▸ Problem description:
Respond with exact copies of the lines running from the line that contains "This screenshot has width=432, height=1568." to the end of the material.

Source data section start

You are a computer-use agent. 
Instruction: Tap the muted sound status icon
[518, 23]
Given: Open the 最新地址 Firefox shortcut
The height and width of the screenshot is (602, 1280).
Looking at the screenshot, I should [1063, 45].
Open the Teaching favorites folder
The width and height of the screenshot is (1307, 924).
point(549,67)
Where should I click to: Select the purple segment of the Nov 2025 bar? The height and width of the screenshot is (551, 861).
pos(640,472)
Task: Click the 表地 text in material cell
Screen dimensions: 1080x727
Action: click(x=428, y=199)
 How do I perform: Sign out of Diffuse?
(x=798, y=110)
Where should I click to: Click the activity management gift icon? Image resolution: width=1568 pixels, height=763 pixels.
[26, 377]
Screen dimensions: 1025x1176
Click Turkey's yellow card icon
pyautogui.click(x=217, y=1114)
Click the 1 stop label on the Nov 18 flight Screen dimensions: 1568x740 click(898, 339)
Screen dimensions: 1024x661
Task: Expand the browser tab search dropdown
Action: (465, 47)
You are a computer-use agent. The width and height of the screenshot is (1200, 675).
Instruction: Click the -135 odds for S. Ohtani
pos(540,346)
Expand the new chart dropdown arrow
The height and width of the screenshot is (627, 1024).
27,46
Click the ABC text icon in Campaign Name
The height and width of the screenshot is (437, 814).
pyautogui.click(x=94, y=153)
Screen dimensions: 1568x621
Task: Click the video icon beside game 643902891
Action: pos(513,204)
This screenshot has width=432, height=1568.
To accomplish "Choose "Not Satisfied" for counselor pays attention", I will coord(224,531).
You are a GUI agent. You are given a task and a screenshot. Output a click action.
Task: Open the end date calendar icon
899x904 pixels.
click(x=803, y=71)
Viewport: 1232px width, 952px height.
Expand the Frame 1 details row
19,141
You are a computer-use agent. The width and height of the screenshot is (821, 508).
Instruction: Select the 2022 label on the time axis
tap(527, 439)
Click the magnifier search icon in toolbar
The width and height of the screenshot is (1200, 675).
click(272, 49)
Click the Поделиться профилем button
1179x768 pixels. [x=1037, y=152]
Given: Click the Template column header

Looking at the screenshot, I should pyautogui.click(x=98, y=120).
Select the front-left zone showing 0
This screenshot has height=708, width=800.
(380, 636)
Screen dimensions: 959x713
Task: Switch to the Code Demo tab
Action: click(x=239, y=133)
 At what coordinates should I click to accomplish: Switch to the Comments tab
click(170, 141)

Source data section end

▸ Response to the task:
This screenshot has width=432, height=1568.
To accomplish "Choose "Not Satisfied" for counselor pays attention", I will coord(224,531).
You are a GUI agent. You are given a task and a screenshot. Output a click action.
Task: Open the end date calendar icon
899x904 pixels.
click(x=803, y=71)
Viewport: 1232px width, 952px height.
Expand the Frame 1 details row
19,141
You are a computer-use agent. The width and height of the screenshot is (821, 508).
Instruction: Select the 2022 label on the time axis
tap(527, 439)
Click the magnifier search icon in toolbar
The width and height of the screenshot is (1200, 675).
click(272, 49)
Click the Поделиться профилем button
1179x768 pixels. [x=1037, y=152]
Given: Click the Template column header

Looking at the screenshot, I should pyautogui.click(x=98, y=120).
Select the front-left zone showing 0
This screenshot has height=708, width=800.
(380, 636)
Screen dimensions: 959x713
Task: Switch to the Code Demo tab
Action: click(x=239, y=133)
 At what coordinates should I click to accomplish: Switch to the Comments tab
click(170, 141)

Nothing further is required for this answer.